There may be a question as to whether an item is an agency or client expense. For example, if you take a client to lunch, that seems to be an agency expense. However, if you take both a client and an editor to lunch, that is the client’s expense. Remember there is no such thing as a free lunch. The rule of thumb is: Anything you do or spend on behalf of the clients gets billed back.

Substantiation

One way to impress a client as well as the IRS is to show that the agency has strict record and receipt-keeping requirements. Generally your client will expect you to meet the IRS substantiation requirements.

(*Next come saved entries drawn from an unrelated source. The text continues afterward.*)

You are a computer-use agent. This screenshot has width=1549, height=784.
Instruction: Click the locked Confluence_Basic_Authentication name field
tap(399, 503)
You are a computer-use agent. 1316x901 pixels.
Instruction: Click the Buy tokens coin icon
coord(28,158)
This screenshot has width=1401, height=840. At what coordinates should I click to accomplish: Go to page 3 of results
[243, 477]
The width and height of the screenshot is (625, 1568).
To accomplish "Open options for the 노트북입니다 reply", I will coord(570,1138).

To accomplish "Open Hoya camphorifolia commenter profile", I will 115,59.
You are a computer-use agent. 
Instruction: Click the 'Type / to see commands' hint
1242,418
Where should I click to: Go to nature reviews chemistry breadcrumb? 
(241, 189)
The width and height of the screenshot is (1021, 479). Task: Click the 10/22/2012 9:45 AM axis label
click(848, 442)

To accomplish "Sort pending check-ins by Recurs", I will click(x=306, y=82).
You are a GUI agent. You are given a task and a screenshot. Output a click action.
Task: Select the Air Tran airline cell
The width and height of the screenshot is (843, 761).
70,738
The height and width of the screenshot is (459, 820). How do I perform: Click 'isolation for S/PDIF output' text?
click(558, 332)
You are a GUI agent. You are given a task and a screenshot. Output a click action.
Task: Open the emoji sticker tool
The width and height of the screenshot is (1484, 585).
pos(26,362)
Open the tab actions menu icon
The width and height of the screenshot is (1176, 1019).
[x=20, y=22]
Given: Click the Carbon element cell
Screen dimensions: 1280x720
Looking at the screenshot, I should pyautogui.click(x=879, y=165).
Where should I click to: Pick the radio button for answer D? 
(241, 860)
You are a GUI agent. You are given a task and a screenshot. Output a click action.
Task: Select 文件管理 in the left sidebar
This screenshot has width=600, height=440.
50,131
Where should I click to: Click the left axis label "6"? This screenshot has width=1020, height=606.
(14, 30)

In order for you or your client to deduct a business expense, it must be an “ordinary and necessary” business expense. These terms have been broadly defined to mean customary or usual, and appropriate or helpful. Thus, if it is reasonable in your business to entertain a reporter or other business people, you should pass the deductible test.

In order for your client to deduct, as an example, a meal expense that you are billing back, you need to provide the client all the supporting documentation that is required to deduct the meal. Remember, meals for the most part are only 50% tax deductible. Your goal is to make sure the client has all that is needed to deduct the cost of the meal or your client will push the expense back to you! Not only will you have a bad debt but will also absorb the 50% disallowance.

Third Party Service

Rick Gould, in his book, The Ultimate PR Agency Financial Management Handbook, wrote a section on third party services.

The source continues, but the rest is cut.